Stated exercise: Reproduce the lines of the data below verbatim, starting with the line that contains "Viewport: 1313px width, 655px" and going on through the line that contains "Action: [x=1270, y=181]", and include both of those lines.

......

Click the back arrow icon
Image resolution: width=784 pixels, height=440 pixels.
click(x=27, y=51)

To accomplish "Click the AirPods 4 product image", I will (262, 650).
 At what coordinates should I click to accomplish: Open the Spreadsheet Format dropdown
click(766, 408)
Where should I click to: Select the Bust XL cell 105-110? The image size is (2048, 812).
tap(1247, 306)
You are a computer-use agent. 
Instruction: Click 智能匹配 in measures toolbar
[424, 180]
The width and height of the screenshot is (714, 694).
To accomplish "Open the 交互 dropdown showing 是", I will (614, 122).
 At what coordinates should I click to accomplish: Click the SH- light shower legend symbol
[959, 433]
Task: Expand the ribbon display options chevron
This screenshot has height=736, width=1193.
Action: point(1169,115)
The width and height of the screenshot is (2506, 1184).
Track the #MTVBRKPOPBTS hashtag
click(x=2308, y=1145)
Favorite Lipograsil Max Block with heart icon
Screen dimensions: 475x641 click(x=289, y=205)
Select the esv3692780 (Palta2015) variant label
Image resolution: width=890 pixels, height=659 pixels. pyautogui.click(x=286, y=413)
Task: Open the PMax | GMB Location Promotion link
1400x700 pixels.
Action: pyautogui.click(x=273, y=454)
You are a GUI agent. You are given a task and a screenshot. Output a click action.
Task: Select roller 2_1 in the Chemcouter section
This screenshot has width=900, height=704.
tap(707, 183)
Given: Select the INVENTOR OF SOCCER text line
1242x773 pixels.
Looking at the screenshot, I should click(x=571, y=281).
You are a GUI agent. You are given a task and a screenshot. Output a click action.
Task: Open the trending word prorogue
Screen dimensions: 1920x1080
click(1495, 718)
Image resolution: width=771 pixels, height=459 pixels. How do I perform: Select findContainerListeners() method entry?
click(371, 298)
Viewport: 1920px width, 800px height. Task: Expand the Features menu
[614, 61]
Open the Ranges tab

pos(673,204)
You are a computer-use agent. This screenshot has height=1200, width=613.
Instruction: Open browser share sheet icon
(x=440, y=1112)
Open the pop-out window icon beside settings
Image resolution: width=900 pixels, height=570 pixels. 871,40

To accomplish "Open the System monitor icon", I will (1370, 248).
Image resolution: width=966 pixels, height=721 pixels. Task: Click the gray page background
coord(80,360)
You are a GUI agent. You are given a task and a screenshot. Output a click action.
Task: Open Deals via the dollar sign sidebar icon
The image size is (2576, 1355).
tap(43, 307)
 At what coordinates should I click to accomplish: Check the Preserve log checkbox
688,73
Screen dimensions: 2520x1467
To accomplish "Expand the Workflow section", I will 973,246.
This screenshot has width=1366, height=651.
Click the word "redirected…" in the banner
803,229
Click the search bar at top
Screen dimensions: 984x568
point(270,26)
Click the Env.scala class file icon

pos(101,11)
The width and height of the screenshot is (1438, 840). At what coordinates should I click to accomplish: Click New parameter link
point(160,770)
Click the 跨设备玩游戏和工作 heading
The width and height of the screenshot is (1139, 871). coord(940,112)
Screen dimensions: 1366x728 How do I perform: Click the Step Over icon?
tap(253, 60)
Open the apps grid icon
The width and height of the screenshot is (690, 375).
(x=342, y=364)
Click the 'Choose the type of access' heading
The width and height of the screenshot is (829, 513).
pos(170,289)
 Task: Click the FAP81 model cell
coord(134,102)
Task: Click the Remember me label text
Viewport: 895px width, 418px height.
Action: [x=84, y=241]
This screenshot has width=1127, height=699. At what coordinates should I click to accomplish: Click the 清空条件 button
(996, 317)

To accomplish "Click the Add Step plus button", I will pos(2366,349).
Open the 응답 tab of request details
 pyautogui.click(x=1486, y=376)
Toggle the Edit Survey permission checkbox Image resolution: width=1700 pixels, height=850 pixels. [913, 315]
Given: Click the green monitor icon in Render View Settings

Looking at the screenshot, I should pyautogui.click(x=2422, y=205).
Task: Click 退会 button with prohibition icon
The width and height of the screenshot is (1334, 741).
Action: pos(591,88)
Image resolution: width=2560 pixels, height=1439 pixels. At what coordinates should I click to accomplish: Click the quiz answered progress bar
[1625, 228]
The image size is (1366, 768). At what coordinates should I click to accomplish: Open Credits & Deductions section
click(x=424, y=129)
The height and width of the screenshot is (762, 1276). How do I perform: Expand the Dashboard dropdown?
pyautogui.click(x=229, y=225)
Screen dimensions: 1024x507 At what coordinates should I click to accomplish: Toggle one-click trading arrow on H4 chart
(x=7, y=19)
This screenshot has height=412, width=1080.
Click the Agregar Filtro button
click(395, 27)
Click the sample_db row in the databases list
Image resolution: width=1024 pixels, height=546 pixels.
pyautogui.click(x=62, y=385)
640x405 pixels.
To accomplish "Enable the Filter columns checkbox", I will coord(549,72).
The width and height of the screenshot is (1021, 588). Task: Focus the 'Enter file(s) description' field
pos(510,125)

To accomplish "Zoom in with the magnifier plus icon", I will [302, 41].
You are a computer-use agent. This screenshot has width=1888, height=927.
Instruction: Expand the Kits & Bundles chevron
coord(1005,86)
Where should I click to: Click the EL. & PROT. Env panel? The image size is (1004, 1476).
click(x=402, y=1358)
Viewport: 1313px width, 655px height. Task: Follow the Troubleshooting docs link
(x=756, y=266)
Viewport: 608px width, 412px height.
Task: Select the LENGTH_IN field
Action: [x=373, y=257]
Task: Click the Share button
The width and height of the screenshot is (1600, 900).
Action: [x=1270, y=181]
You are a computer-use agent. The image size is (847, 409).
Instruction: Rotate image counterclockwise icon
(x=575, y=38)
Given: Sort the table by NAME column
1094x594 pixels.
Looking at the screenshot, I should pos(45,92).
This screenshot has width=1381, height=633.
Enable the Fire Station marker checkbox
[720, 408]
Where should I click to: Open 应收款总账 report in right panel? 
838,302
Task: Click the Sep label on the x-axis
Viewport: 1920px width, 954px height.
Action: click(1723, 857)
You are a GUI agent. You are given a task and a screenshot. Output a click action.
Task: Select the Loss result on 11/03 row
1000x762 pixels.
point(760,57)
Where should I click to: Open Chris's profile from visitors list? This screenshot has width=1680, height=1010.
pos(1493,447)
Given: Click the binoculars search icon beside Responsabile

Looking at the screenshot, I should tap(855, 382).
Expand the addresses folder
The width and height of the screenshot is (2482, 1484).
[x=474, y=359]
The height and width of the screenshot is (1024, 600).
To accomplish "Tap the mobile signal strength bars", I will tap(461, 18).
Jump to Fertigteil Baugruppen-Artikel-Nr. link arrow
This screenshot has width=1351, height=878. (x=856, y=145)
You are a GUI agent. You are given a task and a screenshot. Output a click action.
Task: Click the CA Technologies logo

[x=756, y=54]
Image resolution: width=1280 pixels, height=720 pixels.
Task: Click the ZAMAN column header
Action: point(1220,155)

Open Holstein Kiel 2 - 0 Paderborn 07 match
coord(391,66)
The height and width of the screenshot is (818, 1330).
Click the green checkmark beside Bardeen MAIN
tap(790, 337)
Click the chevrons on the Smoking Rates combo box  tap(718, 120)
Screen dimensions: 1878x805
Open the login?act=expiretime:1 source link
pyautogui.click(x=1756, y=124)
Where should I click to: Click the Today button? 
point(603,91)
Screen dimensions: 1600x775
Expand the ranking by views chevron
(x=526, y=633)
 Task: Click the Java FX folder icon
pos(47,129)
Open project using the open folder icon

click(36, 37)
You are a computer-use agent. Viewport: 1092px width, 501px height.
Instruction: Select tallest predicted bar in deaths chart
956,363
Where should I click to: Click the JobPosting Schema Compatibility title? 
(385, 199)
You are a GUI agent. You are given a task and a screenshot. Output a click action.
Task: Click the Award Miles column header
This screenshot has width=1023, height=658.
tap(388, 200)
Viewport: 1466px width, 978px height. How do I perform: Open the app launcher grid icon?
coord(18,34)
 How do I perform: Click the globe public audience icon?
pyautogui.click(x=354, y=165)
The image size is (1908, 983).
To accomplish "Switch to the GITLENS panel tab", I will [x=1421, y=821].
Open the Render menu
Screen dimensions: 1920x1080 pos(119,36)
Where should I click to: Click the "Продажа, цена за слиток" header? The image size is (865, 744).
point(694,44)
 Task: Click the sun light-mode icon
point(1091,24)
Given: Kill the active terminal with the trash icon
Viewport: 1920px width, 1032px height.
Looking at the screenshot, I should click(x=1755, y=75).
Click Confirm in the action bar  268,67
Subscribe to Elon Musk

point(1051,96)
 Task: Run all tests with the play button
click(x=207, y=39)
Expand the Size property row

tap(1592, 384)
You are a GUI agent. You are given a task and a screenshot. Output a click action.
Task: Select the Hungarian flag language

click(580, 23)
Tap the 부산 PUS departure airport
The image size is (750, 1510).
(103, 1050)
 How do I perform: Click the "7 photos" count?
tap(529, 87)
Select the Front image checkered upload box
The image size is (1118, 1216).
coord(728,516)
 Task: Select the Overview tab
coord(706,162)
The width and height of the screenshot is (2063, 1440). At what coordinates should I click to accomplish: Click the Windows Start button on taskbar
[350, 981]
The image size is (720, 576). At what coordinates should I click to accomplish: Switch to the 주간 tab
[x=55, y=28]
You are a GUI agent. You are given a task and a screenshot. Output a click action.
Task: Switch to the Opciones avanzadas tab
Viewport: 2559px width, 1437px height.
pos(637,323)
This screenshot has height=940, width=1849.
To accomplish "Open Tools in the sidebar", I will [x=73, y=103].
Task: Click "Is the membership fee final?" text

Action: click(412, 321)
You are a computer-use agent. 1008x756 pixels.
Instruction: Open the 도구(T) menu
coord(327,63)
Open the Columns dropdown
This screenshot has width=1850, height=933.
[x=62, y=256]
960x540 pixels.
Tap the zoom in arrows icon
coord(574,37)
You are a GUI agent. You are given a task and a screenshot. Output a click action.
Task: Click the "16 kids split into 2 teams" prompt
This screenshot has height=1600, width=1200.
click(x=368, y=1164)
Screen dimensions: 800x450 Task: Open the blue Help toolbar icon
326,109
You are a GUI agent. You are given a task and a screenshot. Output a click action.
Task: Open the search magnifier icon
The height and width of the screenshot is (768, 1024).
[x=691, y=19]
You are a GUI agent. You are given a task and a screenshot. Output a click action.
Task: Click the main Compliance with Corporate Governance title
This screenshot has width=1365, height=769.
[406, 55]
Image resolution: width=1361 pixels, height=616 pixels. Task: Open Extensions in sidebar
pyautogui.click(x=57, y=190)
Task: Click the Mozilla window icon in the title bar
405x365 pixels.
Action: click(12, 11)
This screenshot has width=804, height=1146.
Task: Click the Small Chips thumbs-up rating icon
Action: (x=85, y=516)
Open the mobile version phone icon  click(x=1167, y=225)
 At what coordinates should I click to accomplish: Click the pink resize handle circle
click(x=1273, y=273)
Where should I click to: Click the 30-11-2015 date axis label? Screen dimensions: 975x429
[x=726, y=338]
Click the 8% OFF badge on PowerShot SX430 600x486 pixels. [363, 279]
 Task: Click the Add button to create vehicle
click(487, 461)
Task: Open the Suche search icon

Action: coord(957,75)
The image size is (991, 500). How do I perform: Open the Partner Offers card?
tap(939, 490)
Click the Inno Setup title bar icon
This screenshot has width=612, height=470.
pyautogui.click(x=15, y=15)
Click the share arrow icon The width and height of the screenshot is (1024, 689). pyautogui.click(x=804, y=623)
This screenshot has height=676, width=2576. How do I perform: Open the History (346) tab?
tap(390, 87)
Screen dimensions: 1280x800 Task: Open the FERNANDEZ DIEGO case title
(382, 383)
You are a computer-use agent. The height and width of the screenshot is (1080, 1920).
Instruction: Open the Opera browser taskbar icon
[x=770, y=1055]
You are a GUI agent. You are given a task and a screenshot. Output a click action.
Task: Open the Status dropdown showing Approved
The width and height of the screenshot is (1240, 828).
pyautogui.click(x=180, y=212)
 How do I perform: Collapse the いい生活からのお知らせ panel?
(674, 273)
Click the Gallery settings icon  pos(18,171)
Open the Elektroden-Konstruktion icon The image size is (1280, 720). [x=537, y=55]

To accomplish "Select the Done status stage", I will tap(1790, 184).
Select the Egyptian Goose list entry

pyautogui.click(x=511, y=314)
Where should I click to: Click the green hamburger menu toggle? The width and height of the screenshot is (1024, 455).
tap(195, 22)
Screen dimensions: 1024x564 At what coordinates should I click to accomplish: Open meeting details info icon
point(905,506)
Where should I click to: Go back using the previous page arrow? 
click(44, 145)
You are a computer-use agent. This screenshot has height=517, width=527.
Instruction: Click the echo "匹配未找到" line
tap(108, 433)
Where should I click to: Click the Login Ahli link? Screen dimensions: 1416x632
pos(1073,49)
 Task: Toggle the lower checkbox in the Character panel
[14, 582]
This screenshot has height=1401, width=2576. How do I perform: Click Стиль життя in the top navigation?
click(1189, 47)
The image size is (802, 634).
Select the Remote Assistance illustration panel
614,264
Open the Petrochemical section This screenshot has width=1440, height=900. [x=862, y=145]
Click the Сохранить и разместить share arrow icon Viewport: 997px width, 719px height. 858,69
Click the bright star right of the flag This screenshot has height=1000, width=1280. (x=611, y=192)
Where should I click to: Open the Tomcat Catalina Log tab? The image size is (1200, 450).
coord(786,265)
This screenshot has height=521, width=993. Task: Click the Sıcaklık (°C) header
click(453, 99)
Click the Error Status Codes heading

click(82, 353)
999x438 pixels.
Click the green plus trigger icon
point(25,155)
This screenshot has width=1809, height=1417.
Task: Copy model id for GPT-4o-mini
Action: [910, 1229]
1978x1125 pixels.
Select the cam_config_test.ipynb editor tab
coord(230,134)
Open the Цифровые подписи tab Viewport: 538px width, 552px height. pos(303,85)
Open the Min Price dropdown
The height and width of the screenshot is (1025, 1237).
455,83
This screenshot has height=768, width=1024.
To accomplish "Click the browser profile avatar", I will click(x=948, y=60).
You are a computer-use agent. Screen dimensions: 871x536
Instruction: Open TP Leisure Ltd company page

......

Result:
Viewport: 1313px width, 655px height. Task: Follow the Troubleshooting docs link
(x=756, y=266)
Viewport: 608px width, 412px height.
Task: Select the LENGTH_IN field
Action: [x=373, y=257]
Task: Click the Share button
The width and height of the screenshot is (1600, 900).
Action: [x=1270, y=181]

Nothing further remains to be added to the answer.